PROMPT A – Retype a run of the entries below character for character: begin at the line that contains "Expand the Summary Details section" and stop after the last line of the entries, including both of those lines.

SOURCE DOCUMENT –
-*-*-

I am currently working on a small PHP project for my college. I am quit new to it, so this query might seem trivial to you.
What I am trying to do is use the index.php to act as the front page of the site, as well as be able to handle queries using the GET method. For example, http://localhost/index.php?search=somestring should work as well. That is, there might or might not be a query string. All I want to know is whether such a query string exists or not. And if yes, what is(are) the parameter(s) (in this case, search is the parameter).
Thanks in advance.
Sometime on Sun, Feb 26, 2006 at 07:35:42PM +0000, Sanket Medhi said:
What I am trying to do is use the index.php to act as the front page of the site, as well as be able to handle queries using the GET method. For example, http://localhost/index.php?search=somestring should work as well. That is, there might or might not be a query string. All I want to know is whether such a query string exists or not. And if yes, what is(are) the parameter(s) (in this case, search is the parameter).
$_GET is an array which keeps track of query string, not a method.
<?php if ($_GET) print_r($_GET); else echo "There is no query string"; ?>
You could then access individual elements in query string by using echo $_GET['search'];
Anurag
On 2/27/06, Sanket Medhi sanketmedhi@gmail.com wrote:
example, http://localhost/index.php?search=somestring should work as well. That is, there might or might not be a query string. All I want to know is whether such a query string exists or not. And if yes, what
A query string is the part of the URL after the question mark.

-*-*-

AVAILABLE DATA –
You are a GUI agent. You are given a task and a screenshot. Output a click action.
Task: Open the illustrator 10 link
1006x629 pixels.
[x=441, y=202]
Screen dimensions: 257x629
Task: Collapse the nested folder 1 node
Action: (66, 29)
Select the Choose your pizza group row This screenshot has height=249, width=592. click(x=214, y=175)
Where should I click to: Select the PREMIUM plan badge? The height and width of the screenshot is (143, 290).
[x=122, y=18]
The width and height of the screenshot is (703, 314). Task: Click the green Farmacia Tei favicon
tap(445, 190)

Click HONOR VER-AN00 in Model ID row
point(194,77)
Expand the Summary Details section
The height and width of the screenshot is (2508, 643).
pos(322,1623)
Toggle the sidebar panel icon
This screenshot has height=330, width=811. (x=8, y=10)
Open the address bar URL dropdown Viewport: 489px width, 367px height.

-*-*-

PROMPT B – Write what comes next in the PHP query-string thread above, starting after its final line.

EXERCISE ANSWER A –
Expand the Summary Details section
The height and width of the screenshot is (2508, 643).
pos(322,1623)
Toggle the sidebar panel icon
This screenshot has height=330, width=811. (x=8, y=10)
Open the address bar URL dropdown Viewport: 489px width, 367px height.

EXERCISE ANSWER B –
The syntax is as follows: <scheme>://<authority><path>?<query>#<fragment>
So for example, in
http://localhost/index.php?search=somestring
the whole "search=somestring" is the query string. How you happen to deal with it is up to you.
In CGI culture, we normally pass "key=value" pairs separated by an ampersand (&)
-- Rohan http://rohan.almeida.in
Sometime Today, RRA cobbled together some glyphs to say:
In CGI culture, we normally pass "key=value" pairs separated by an ampersand (&)
the correct way is to pass them separated by a semicolon (;). Ampersands are legacy and their usage is deprecated since they have special meaning in XML and HTML.
On Mon, Feb 27, 2006 at 02:16:10PM +0530, Philip Tellis wrote:
the correct way is to pass them separated by a semicolon (;). Ampersands are legacy and their usage is deprecated since they have special meaning in XML and HTML.
My documents validate fine using & in the source. On the other hand, you are correct. The W3 validators chould maybe throw up a deprecation warning.
Sometime Today, S cobbled together some glyphs to say:
My documents validate fine using & in the source. On the other hand, you are correct. The W3 validators chould maybe throw up a deprecation warning.
& is the valid way of passing it in.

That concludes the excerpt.